To give the reader relief from alliteration, some of the poems only suggest words beginning with that letter. For example, in "Z" each of the lines offers an image of a word beginning with "z." Some of the poems take on a more traditional abecedarian form, each line beginning with a sequential letter of the alphabet—but with a difference: the line also ends with a word beginning with that letter. Should all this formal play seem rather tricky, I must say that each poem also has to cost me something emotionally, like a self-discovery.
Within the alphabet framework, I was finding it fun to allow the poems to argue with one another, as it were. My goal was for the reader to be surprised by each poem, as well as by the movement from poem to poem, yet also constructing the manuscript well.
Fiona Sze-Lorrain: Allowing the poems to argue with one another?
Natasha Sajé: Well, if one poem is in a traditional form, the next poem can "undo" that form. Or, in terms of content, the first poem in the manuscript is titled "Anathema" which is my divorce from religion of any kind. Something no doubt spurred by living in Utah for twenty years, where the state and the state religion of Mormonism are not separated. But the very last poem in the book, "Z", is a poem that explores God and spirituality. Religion has very little to do with God, although the two are often confused. That's what I mean by "poems that argue with one another."
Fiona Sze-Lorrain: You've lived in Salt Lake City for twenty years now . . . To what extent has Utah made its way into your work?

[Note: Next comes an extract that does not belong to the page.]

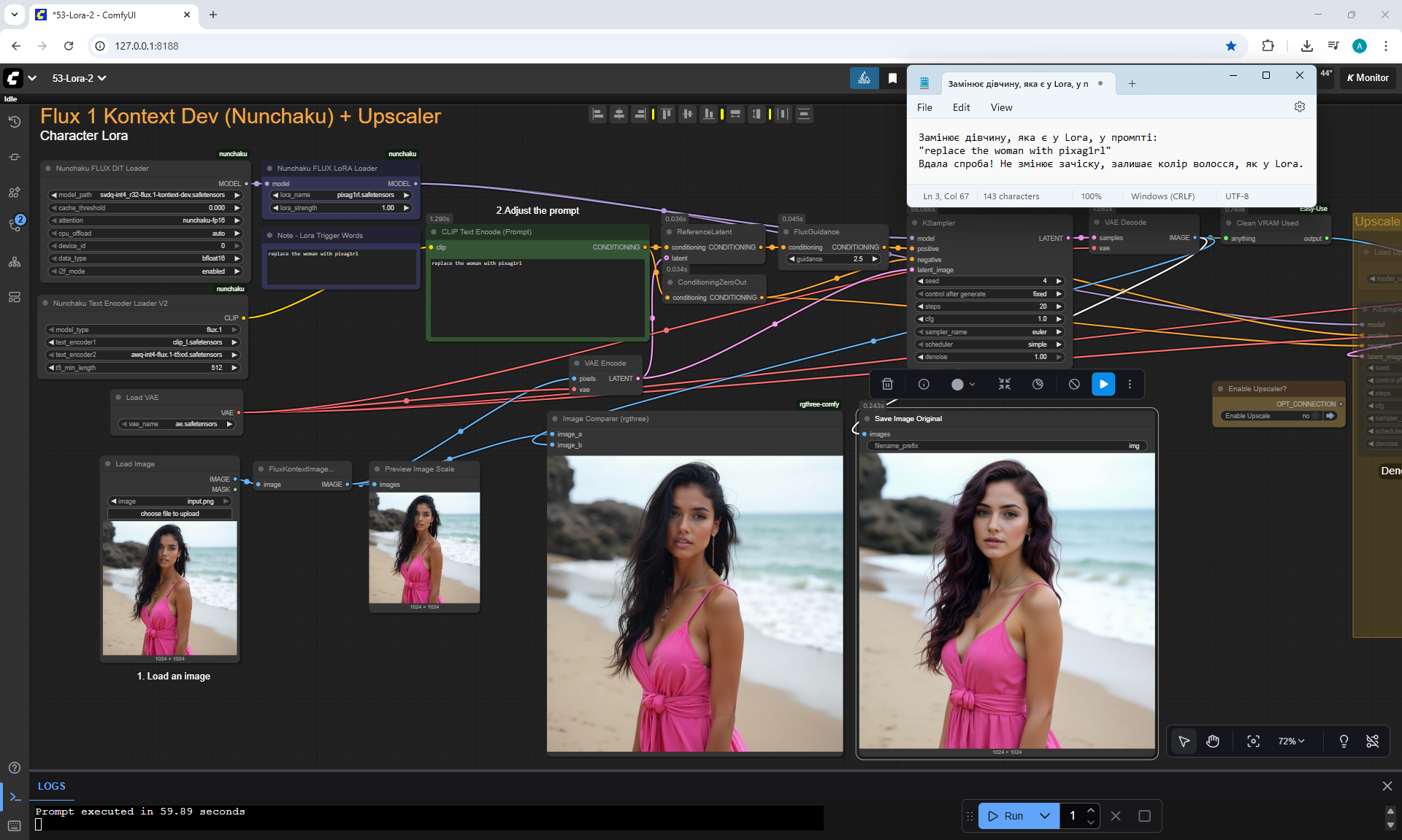The width and height of the screenshot is (1402, 840).
Task: Open Notepad settings gear
Action: [x=1300, y=107]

Natasha Sajé: In addition to the "dominant religion," Utah's majestic landscape, dry climate, and terrible pollution (caused by vehicles and industries and the fact that the valley is ringed by mountain ranges) appear in many poems and essays. I'm obsessed with cheatgrass and myrtle spurge, nonindigenous invasive weeds. I think a lot about citizenship and what it means to vote and have a say in government. Because of gerrymandering, every Utah U.S. congressperson and senator is Republican—this despite the fact that Salt Lake City itself is quite liberal. I'm stunned to realize I've lived in Salt Lake City longer than anywhere else, and I've gotten used to the ease of life here. The cost of living is low, it's easy to get around, and we have a great airport. Of course, I have also made many dear friends here and my poetry critique group has very direct influence on my work.